Dolphins as Predators

Dolphins may be known as playful creatures but dolphins are also predators.  Dolphin predators scour through the water in search of fish, crustaceans, and squid depending on which location that they call their habitat.  Eating approximately 4% to 5% of their body weight in food per day, dolphin predators spend a lot of their time searching for food and then feeding on the food.

Dolphins are lucky because they have a large area of “home” in which to search for food.  If the food sources become scarce, which they sometimes do after a few years of feeding, they will just migrate to a new location where they can find a more stable source of food.  Dolphin predators can feed alone but most of the time the entire herd joins in on the food hunt.

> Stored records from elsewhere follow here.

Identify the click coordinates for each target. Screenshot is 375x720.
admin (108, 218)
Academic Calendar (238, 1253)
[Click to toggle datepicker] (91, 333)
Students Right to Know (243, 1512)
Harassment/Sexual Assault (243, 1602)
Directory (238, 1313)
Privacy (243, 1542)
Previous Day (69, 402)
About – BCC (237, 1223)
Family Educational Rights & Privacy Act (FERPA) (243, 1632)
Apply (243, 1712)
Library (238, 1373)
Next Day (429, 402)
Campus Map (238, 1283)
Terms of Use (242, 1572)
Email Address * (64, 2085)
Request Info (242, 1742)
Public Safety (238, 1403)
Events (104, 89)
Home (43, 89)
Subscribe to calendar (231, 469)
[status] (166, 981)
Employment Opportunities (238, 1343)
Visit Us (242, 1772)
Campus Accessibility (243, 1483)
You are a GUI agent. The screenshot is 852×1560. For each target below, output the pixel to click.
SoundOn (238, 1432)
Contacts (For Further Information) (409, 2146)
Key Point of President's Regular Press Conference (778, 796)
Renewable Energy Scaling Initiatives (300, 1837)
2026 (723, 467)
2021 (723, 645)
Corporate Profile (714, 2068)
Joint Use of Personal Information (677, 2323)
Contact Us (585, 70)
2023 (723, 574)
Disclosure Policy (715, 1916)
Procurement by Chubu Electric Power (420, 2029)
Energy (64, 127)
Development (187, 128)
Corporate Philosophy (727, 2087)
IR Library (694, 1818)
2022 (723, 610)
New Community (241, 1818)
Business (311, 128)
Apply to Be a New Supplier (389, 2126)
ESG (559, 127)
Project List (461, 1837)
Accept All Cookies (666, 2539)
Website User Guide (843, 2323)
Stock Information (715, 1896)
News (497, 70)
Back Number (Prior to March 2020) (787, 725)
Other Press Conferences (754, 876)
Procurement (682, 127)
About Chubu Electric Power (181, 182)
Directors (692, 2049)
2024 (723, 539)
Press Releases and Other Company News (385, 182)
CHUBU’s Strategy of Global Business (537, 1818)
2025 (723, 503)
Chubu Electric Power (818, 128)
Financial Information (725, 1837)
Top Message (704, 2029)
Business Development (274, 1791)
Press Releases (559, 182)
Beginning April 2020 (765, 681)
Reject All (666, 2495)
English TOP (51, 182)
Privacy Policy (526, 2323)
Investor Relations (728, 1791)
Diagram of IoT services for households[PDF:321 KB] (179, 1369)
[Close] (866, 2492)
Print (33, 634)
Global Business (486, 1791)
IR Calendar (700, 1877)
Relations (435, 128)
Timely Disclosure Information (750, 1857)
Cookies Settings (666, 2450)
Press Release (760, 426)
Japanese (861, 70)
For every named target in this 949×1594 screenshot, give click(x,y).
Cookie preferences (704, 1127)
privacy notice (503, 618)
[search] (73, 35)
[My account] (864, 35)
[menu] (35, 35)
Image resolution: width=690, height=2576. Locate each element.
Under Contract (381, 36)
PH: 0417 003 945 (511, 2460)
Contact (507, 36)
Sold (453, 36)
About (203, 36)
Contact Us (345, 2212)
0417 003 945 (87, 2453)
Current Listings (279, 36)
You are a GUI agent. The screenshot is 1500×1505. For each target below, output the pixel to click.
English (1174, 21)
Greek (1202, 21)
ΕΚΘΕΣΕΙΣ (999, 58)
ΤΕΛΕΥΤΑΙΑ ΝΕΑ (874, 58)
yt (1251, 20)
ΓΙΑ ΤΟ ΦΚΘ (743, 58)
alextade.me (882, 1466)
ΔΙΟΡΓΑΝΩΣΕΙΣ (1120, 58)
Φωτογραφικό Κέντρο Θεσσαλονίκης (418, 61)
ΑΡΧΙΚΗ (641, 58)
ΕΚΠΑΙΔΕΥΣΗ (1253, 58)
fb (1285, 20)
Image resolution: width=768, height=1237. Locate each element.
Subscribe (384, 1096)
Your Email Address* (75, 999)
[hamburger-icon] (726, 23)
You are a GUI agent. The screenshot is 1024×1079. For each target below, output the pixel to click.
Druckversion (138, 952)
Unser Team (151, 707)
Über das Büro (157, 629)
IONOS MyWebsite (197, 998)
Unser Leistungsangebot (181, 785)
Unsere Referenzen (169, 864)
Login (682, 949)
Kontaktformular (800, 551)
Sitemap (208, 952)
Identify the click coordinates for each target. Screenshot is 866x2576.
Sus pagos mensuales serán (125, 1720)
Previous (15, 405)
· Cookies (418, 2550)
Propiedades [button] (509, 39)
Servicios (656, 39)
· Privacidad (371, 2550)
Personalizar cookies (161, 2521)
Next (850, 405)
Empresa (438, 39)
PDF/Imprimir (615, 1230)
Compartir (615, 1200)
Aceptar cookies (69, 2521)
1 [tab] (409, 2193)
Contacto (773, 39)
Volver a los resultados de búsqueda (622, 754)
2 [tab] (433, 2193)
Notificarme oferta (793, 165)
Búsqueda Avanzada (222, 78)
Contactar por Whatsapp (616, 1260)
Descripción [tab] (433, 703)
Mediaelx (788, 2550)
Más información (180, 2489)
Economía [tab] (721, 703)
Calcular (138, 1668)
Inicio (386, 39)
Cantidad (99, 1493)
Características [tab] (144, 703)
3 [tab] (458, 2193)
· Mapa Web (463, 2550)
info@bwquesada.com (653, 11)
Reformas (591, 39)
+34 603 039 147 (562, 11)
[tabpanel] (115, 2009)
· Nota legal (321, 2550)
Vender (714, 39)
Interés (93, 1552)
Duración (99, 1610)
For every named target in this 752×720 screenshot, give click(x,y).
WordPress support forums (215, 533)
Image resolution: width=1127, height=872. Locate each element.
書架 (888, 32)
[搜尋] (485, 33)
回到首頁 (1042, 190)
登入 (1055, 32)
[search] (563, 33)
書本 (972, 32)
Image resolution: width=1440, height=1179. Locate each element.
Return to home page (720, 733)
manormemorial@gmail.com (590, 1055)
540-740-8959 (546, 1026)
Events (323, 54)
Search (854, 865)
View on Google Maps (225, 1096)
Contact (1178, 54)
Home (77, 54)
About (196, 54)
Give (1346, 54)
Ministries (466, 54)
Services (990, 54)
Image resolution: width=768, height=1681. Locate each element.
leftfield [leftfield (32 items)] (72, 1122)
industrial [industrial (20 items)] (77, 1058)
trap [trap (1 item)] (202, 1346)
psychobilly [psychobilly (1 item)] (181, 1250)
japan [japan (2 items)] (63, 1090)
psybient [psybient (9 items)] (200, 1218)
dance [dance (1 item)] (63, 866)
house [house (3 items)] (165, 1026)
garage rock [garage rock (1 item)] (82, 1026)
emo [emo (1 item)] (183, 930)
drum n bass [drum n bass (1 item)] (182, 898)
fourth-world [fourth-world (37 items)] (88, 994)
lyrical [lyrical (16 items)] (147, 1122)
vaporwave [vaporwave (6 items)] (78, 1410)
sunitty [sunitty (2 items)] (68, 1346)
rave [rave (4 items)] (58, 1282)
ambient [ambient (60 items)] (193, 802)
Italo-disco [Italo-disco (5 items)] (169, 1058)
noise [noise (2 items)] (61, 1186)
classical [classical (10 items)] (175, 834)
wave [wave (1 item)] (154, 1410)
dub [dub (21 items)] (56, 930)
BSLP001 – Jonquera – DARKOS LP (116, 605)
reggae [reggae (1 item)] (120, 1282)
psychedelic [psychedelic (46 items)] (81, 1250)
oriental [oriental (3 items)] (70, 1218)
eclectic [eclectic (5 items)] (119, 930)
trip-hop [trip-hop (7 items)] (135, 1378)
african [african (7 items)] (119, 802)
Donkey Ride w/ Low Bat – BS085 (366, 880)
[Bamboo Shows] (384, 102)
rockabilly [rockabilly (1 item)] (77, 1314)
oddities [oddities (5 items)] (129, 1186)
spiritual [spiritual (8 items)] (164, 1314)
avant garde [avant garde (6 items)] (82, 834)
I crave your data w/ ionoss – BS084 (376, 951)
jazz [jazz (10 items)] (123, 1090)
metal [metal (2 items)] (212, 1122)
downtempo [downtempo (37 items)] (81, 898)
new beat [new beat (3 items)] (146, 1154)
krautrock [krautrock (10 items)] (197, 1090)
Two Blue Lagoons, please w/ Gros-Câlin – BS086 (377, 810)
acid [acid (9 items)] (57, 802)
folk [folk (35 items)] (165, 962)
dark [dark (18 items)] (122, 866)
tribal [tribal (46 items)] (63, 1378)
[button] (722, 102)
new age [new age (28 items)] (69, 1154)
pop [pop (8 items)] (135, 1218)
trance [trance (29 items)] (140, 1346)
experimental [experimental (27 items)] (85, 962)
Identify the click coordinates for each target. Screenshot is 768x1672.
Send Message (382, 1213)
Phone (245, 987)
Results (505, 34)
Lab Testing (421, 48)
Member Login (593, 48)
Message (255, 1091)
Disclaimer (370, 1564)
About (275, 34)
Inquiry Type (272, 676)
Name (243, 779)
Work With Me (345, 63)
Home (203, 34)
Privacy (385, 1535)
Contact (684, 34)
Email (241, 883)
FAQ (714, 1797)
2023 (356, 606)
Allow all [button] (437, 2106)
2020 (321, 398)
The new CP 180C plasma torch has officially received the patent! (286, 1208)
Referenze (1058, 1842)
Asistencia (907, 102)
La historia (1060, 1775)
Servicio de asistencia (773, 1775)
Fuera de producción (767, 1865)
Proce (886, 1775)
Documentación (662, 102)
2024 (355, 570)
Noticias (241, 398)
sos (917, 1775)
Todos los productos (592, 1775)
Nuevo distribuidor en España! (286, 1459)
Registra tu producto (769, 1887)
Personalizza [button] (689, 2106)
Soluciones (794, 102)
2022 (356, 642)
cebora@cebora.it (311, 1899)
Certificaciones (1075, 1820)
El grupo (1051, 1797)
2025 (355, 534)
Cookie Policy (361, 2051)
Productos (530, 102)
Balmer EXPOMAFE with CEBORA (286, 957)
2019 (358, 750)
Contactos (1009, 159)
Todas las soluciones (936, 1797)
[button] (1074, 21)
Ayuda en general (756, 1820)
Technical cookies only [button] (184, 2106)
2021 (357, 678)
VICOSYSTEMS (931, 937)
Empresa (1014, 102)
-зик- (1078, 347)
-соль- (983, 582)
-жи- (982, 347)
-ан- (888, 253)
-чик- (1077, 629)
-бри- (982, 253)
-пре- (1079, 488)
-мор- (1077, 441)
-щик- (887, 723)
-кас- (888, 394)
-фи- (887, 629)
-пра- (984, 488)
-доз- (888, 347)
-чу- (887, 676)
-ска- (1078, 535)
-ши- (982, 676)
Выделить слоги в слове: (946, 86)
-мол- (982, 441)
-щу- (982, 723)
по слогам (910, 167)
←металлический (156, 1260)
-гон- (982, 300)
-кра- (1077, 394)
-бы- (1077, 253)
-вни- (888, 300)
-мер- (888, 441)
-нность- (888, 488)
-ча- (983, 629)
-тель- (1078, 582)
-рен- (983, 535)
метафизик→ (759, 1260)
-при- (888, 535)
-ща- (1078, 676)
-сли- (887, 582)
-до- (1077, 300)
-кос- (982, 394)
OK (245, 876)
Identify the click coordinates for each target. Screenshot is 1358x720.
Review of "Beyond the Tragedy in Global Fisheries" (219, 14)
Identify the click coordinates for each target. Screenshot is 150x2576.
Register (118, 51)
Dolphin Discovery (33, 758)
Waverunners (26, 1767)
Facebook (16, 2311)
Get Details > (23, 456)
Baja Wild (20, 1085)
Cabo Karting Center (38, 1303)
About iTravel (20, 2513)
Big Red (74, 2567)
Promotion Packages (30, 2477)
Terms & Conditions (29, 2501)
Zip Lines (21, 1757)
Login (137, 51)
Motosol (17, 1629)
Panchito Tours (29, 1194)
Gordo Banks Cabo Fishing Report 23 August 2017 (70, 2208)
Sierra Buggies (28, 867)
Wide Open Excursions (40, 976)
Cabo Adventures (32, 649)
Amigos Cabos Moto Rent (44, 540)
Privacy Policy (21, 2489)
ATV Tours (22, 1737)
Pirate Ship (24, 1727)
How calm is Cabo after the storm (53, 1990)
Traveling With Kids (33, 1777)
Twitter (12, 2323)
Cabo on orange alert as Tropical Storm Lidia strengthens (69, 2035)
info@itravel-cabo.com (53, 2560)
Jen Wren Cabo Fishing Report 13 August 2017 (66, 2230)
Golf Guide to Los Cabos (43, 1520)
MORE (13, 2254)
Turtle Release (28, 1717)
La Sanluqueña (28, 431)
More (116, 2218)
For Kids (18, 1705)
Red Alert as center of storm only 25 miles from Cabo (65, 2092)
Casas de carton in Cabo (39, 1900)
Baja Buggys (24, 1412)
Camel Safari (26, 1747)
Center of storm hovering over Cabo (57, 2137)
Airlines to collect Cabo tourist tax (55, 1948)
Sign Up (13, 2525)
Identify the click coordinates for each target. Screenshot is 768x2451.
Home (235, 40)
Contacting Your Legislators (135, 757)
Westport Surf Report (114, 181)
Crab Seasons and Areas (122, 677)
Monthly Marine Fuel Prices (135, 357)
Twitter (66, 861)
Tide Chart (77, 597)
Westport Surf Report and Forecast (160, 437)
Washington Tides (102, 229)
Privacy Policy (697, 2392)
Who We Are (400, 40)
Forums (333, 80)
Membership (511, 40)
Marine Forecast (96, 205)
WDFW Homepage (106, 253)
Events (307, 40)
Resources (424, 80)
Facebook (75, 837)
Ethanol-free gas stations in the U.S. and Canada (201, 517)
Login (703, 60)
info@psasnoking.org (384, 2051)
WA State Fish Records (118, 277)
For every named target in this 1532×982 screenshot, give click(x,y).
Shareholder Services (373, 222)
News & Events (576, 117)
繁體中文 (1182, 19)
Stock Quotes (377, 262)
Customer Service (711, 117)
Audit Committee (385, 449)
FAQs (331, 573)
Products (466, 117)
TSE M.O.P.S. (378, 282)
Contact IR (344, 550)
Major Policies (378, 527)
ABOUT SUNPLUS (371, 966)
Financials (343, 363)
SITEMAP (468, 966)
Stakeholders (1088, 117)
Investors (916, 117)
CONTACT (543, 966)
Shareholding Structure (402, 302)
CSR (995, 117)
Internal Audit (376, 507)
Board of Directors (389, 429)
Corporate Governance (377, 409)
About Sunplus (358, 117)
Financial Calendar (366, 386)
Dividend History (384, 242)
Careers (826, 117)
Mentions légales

When dolphins gather together in their herd they usually head off to find a large school of fish.  Upon finding the fish they surround them using synchronous movements before they pounce and feed individually.  There are times during the day that they also gather in smaller groups so that they can cover a much wider range of areas nearby to their home turf.   During these hunts, dolphin predators often break from the group to search for food by themselves.  When one dolphin locates the fish of choice, they move towards it calling out to the rest of the group that it is feeding time.  The actual technique that the herd uses involves the dolphins swimming around and somewhat encircling a group of fish in a formation pattern that they use over and over again.

Now that we know that dolphins can be predators to gain food, it is also interesting to look at the other side of the feeding chain.  Dolphins themselves can indeed become hunted.  The most common threat to the dolphin is the tiger sharks, great white sharks and bull sharks for the most part.  You may think that they would make a great treat for other animals with their high fat content and layers of meat.  However, even with their valuable nutrition, most of the time dolphins can swim for months and years without ever being looked at as a food source themselves.

This is because dolphins are just more trouble then they are worth.  Because they travel so much in pods they tend to protect the weaker members and attack when necessary.  In fact, they have been known to kill sharks easily because the shark is usually a mammal that travels alone.  Most predators of dolphins take one look and then swim the other way.  Dolphins are pretty tough in nature but they have been known to be found in the bellies of killer whales that will eat almost anything that comes in their path.

These though are usually the calves that are caught from a killer shark rather than the adult dolphins.  With their great eyesight, speed and general agility, most dolphins can swim at greater speeds than the whale which usually keeps them safe.  For the most part dolphin predators are the hunters and not the ones being hunted.